------ 文書の抜粋 ------

公共性の高い金融機関が、雇用確保ではなく、金持ち階層の資産をさらに増やすための資金運用を目指す。公共性の低い金融組織なみの自由な行動を求めることが金融の自由化なのである。公共性の高い金融組織が、公共性の低い金融組織に運用資金を委託する。これもまた違法ではないのである。


 公共性の低いLTCMに資金運用を託していた、公共性の高い世界の金融機関は、LTCMへの委託金だけでなはく、自らもロシア債などに投資していて大損を被った。アジア経済の破綻、ロシア経済の破綻によって、世界の金融機関の資金は行き場を失った。「広がった格差は必ず縮小する」とのLTCMの信念は通用しなくなった。

 アジアやロシアの新興市場から資金が米国や日本に逆流し始めた。LTCMが危険水域に入ったのではないのかとの疑念が、利害関係者たちを取られた瞬間に、LTCMは幕引きを図った。一九九八年九月、事態はあっという間に悪化した。まさに急転直下の悪化であった。

 一九九八年九月二〇日、ニューヨーク連銀が欧米の金融機関に救済融資を呼び掛け、二日後の九月二三日、集められた一五行が三五億ドルの緊急融資を決意した。公的資金は使われなかったものの、それは、米国金融監督官庁による金融機関の指導以外のなにものでもなかった。

------

▶ _やること_
文書の抜粋によると、一九九八年九月二三日に一五行が決めた緊急融資はいくらでしたか。

------ 記録の抜粋 ------

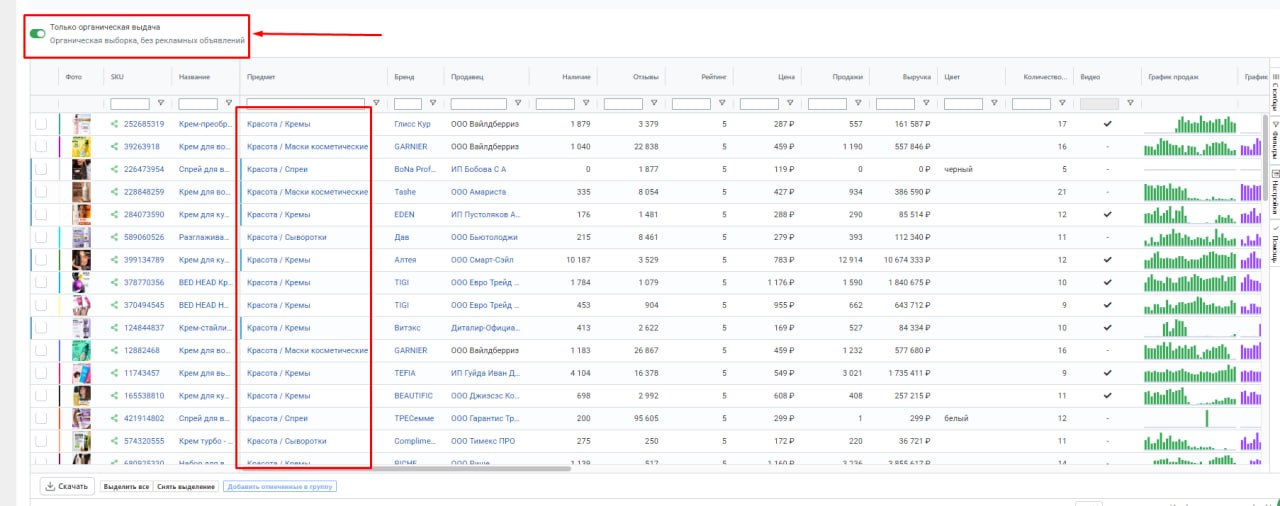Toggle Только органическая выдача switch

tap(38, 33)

------
------ 記録の抜粋 ------

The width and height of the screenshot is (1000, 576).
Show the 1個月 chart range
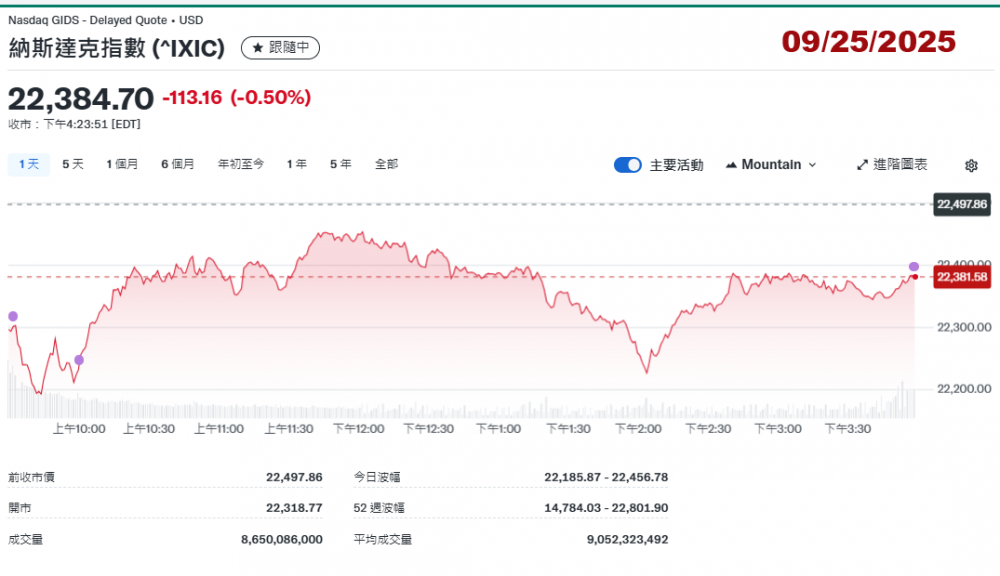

------

▶ _練習の結果_
三五億ドルです。